Best practice for implementing aggregations
Key advice during the implementation phase is:
- Deploy on the latest MooD build possible.
- Consider whether caching is appropriate. The biggest performance gains come from caching. So, wherever possible, cache.
o Consider implementing a cache refresh regime using the Manage Aggregation Cache synchronizer. For example, if the data that the aggregation uses is uploaded monthly and does not change between uploads, consider deleting and recreating the cache immediately after the upload.
o The Manage Aggregation Cache synchronizer gives you a fine level of control over what variable permutations are included in the cache. If your models include aggregations or charts driven from aggregations that gather variables from the user, ensure that these possibilities are included in the cache. This will significantly improve your initial page load times.
It is very important to make sure that all variables are accounted for and included in any caching regime.

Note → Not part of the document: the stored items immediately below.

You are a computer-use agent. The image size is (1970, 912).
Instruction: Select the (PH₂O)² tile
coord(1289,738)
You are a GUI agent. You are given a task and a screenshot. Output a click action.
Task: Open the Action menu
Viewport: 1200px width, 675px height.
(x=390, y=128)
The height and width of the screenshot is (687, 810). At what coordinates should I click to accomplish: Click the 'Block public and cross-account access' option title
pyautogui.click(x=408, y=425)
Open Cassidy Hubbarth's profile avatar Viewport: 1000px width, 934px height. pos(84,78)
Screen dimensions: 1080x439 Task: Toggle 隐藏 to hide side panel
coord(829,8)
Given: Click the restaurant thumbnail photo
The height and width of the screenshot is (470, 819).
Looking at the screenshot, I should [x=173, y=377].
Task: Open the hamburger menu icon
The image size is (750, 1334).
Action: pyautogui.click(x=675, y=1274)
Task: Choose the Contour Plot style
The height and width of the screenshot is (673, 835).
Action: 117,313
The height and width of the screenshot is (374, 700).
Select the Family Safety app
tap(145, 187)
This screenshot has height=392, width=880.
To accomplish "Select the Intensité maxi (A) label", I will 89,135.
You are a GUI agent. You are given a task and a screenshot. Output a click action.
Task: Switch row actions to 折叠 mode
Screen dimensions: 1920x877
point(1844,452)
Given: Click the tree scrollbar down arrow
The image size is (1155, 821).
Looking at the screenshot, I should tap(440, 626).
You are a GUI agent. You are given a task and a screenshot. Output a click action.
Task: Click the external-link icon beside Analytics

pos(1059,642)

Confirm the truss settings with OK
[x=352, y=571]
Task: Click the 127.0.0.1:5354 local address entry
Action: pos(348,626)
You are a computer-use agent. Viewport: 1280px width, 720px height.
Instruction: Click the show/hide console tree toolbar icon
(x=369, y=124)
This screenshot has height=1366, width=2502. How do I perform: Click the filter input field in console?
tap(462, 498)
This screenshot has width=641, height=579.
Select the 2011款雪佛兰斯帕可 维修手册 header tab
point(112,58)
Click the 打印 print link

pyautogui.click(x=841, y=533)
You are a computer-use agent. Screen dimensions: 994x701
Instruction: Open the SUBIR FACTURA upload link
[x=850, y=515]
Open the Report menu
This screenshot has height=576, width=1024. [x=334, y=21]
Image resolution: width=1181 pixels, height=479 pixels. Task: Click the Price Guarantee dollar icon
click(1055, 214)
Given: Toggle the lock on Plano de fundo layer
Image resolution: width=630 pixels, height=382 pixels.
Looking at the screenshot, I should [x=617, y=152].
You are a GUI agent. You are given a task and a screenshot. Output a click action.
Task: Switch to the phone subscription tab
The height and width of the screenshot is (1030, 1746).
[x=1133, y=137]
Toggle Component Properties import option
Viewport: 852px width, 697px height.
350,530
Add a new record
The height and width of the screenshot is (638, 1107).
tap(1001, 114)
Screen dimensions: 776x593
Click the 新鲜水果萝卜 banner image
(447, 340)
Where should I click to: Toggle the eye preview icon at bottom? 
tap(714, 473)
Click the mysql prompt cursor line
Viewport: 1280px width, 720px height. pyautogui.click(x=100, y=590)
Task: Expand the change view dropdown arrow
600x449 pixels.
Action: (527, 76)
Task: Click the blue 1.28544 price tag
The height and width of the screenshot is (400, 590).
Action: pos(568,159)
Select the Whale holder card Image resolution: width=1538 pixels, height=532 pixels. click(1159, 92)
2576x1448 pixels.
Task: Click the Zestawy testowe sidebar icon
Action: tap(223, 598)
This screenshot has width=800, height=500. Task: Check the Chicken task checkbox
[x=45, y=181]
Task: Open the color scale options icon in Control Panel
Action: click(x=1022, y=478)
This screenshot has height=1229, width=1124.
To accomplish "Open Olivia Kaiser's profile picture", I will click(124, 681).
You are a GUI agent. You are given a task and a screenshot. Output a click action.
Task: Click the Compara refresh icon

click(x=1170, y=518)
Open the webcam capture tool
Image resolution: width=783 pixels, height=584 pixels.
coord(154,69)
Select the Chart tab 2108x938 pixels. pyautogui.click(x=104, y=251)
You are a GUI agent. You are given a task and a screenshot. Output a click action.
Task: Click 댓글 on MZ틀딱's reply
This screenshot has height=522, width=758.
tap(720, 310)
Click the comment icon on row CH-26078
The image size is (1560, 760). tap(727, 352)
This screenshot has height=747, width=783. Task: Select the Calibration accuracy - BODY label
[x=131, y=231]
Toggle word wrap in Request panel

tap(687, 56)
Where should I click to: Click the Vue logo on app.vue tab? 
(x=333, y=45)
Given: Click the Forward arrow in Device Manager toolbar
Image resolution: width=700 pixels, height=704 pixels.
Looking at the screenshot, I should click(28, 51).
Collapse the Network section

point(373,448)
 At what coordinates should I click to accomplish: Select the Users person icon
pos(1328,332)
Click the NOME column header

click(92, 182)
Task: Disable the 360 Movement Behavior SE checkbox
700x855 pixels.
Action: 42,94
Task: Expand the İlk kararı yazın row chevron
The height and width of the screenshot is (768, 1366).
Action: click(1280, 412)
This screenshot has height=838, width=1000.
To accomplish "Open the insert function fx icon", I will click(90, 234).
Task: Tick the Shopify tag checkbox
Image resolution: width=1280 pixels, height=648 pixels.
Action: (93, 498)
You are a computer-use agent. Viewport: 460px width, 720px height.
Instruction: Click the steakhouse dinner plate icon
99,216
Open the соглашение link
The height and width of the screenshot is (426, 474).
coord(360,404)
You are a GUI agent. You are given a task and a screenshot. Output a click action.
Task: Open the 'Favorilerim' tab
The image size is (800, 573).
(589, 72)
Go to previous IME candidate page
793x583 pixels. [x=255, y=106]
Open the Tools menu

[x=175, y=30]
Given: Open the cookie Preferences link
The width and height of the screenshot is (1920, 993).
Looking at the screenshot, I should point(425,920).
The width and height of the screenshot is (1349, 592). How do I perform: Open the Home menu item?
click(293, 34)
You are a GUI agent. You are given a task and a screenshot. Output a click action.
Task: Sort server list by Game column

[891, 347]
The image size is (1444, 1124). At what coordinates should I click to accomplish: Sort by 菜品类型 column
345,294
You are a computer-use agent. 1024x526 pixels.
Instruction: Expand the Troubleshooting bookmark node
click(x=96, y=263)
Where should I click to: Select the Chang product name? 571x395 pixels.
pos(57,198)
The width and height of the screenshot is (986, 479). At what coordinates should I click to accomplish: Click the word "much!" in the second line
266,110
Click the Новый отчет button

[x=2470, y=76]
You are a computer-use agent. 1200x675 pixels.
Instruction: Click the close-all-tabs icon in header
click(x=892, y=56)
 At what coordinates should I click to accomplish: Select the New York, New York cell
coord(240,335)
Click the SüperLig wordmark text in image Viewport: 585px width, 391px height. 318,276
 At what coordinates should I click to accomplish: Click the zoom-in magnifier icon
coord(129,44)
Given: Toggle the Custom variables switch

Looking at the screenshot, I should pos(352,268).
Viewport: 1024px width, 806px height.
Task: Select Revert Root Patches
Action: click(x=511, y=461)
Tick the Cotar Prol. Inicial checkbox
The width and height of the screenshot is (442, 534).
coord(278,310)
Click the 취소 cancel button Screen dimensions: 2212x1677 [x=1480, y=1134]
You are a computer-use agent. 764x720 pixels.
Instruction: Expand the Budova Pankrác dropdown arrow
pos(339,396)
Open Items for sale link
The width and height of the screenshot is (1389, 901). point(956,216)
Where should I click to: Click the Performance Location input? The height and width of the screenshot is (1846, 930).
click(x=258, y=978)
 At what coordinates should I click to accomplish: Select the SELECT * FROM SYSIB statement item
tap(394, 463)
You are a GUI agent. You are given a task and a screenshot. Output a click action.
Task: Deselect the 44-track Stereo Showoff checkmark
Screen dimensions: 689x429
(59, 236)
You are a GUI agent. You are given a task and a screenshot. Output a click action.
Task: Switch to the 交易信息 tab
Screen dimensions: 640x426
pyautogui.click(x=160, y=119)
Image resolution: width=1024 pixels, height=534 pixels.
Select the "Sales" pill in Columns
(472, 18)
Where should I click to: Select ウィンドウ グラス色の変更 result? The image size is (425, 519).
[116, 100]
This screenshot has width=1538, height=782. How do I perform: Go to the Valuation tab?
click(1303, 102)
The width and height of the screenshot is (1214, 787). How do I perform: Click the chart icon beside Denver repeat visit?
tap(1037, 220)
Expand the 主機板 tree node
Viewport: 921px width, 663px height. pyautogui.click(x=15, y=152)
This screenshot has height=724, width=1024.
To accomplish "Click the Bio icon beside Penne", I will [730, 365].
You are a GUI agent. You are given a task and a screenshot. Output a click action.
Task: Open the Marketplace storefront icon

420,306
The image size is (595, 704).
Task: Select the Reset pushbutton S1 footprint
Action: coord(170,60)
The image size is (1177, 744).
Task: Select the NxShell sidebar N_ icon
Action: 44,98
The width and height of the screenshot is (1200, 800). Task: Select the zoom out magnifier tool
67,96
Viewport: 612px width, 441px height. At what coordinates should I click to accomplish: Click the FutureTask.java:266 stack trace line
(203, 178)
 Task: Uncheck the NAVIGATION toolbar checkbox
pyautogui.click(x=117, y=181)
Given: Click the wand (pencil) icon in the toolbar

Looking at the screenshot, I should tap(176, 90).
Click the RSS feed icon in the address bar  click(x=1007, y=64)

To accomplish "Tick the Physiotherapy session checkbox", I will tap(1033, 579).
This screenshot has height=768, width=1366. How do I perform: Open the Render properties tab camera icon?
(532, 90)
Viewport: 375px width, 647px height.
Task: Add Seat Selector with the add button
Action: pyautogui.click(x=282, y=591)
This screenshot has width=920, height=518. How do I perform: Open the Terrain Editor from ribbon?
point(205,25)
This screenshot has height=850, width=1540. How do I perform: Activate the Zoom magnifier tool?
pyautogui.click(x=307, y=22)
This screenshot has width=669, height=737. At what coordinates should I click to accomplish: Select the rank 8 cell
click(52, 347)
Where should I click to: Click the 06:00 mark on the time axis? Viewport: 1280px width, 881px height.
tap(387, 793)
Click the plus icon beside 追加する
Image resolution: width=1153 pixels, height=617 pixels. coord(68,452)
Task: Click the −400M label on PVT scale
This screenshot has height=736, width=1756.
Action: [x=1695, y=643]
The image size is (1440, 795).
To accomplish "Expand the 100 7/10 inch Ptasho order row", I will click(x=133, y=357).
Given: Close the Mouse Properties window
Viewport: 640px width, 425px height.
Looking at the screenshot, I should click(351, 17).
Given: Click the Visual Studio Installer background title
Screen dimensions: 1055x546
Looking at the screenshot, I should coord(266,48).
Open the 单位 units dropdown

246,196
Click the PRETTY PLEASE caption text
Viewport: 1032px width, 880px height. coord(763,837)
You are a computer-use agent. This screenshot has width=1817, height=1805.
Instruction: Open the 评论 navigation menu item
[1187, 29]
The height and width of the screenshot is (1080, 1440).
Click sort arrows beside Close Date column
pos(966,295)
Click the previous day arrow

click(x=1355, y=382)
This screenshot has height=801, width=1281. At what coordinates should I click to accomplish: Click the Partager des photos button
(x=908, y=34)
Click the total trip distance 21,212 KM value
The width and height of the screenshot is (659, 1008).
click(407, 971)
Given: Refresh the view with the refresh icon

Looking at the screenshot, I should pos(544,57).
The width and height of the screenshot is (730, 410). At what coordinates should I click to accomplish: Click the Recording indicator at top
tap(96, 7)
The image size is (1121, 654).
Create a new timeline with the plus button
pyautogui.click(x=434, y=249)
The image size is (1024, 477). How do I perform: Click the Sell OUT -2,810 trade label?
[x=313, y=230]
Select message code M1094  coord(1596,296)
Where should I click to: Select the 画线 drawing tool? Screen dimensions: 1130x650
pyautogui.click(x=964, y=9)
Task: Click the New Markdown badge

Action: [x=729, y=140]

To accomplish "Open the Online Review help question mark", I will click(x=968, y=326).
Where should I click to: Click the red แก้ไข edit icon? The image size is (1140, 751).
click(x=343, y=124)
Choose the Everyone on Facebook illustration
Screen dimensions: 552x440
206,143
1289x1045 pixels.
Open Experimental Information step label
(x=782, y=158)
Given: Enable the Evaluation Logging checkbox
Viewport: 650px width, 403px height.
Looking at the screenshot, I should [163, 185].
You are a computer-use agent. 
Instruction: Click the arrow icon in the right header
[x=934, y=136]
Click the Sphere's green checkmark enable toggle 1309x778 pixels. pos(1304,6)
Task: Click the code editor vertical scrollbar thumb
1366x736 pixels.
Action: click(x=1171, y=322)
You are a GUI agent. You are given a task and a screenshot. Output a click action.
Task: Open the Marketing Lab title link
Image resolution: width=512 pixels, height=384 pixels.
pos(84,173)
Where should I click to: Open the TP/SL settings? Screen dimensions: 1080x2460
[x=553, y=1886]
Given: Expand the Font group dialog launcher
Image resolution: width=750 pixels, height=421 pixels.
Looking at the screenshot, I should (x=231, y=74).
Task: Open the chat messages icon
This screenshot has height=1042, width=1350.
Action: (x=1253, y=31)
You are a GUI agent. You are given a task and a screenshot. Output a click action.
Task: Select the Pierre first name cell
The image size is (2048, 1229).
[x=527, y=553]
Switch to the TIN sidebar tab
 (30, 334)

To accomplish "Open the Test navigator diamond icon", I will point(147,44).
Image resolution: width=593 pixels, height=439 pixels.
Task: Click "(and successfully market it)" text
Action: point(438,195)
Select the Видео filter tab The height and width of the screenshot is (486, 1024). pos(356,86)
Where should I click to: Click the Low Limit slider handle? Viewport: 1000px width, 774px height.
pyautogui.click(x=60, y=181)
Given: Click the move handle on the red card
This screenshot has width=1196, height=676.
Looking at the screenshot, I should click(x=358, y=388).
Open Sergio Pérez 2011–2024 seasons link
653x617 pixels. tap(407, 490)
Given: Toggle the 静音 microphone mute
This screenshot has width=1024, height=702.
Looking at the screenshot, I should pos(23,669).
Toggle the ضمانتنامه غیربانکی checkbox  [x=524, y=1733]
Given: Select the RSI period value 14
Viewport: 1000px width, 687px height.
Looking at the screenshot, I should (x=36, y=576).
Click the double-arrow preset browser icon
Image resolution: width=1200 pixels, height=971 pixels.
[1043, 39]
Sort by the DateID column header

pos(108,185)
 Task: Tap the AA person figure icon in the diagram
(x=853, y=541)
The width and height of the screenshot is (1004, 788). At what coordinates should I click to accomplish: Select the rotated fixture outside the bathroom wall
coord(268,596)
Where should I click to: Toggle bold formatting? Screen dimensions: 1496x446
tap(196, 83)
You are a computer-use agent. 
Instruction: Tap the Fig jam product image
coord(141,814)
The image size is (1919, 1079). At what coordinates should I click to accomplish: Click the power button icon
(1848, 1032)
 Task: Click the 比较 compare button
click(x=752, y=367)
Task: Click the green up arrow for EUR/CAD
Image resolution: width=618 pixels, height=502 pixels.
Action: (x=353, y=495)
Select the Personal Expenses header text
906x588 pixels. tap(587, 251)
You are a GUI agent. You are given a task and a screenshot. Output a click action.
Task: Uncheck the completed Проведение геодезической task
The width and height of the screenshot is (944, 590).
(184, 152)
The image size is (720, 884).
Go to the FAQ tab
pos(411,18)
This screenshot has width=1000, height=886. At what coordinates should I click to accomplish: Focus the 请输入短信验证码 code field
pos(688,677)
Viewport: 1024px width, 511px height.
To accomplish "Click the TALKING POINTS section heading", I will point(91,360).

Note: To quickly see which Aggregation matrices aren’t cached, generate a Performance Report for all Aggregation matrices and look at its Time column. Cached matrices all have (cached) in this column.
- Consider whether setting a specific execution method is suitable. To determine this use the Performance Report command. However, note that for this to be of any use, you must use representative data and variables.
o You need to test execution methods with caching disabled. If you decide to test execution methods on a live site, make sure you switch caching back on when you are finished.
Note: Smart Columns do not use caching or execution methods.
Refactoring existing aggregations
As well as considering the general best practice given in the preceding sections (such as making sure you have run any upgrade script), consider the following when refactoring existing aggregations:
- Prior to Build 59, in Aggregation matrices, to get grand totals only, you had to add a totalling level and have that as the only visible level. Whilst this still works, in Build 59 onwards if you leave all levels hidden (unpinned), you get the grand totals. We recommend you remove totalling levels in existing Aggregation matrices.
- Prior to Build 59, MooD recommended replacing chains of hidden levels with single queries spanning those levels. In Build 59 onwards we recommend using levels as intended and replacing such queries in upgraded aggregations.
- Also consider whether you have written complex workarounds before these features were introduced:
o Build 58 introduced current date times in facts (as literal values or variables).
o Build 61 introduced the ability to find aggregated pick states in facts by means of a query.
o Build 52 introduced the ability to add levels that don’t exist in the source query, and better handling of nulls.
You are unlikely to be on a build earlier than 52.